**WHAT YOU WILL DO:** The lines to return are those from the line holding "Instruction: Click the 投入查询 table title bar" through the last line of the entries below, both included, written exactly and without pictures.

**ENTRIES PROVIDED:**
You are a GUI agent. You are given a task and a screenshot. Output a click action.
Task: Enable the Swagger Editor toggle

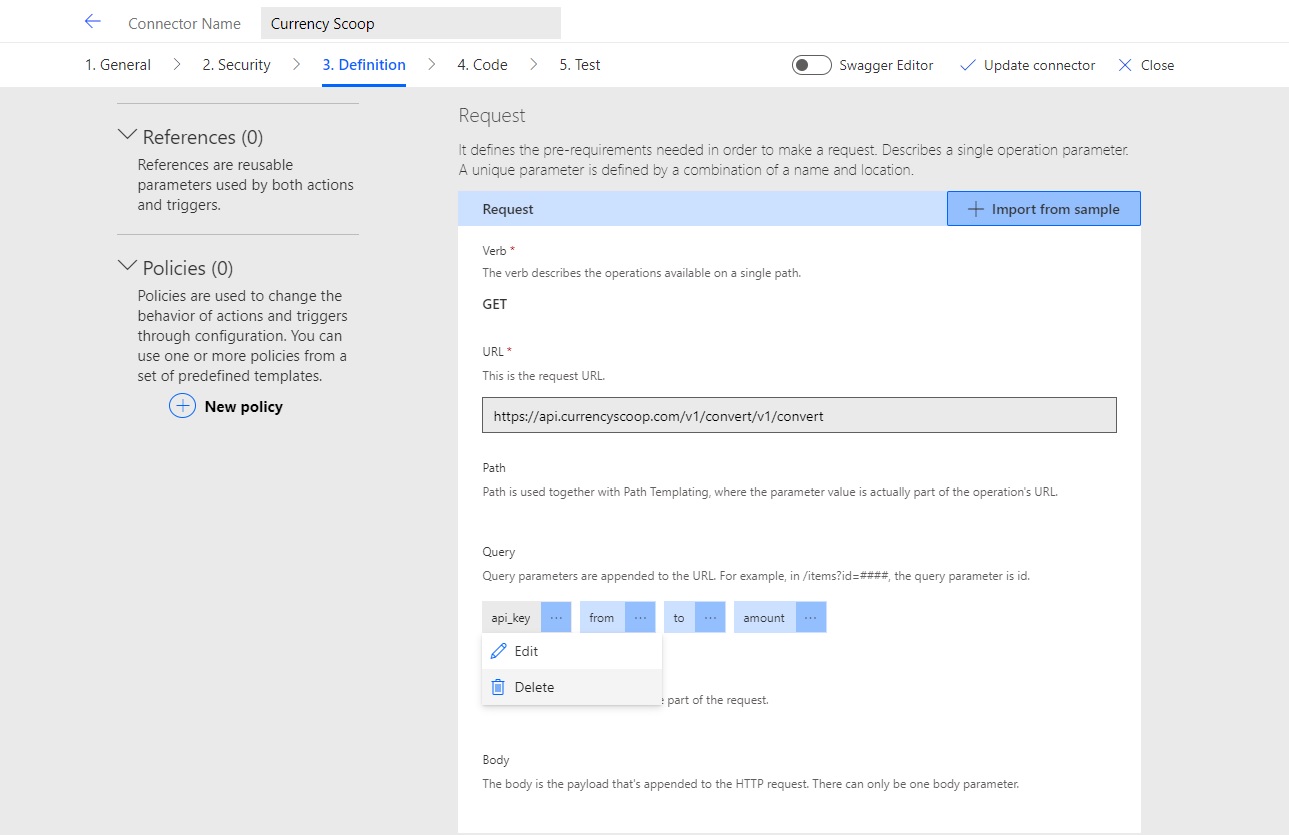click(x=810, y=64)
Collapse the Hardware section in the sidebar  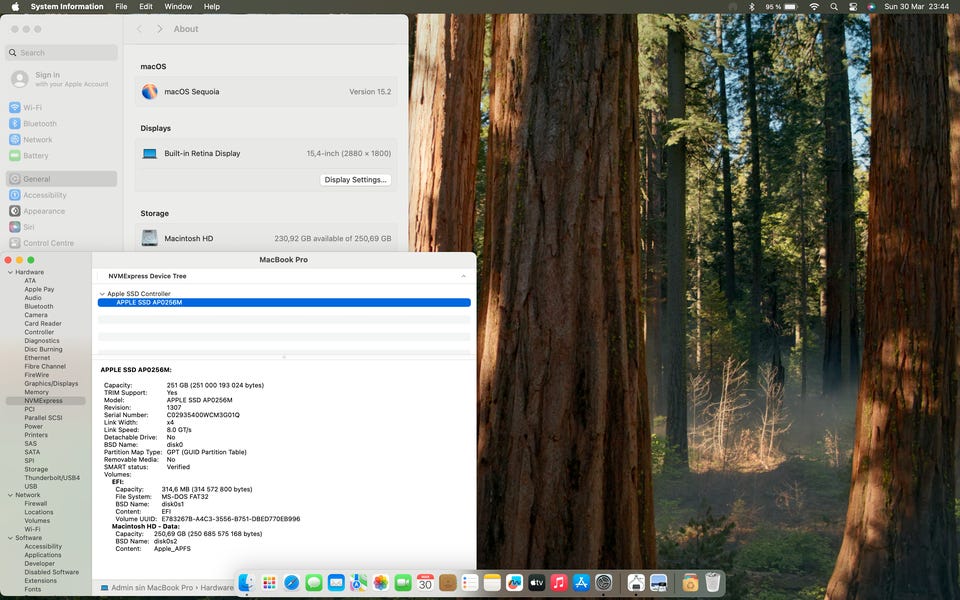point(10,272)
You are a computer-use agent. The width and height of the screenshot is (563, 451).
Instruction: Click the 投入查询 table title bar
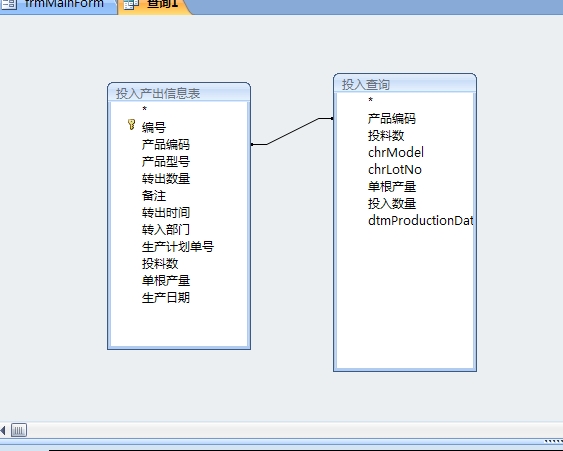pos(405,84)
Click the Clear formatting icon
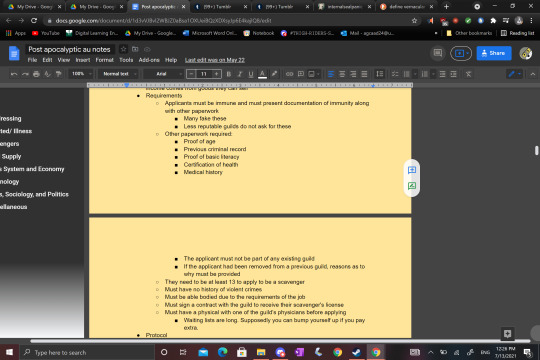 (468, 74)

**COMPLETED EXERCISE:**
Instruction: Click the 投入查询 table title bar
pos(405,84)
Click the Clear formatting icon
 (468, 74)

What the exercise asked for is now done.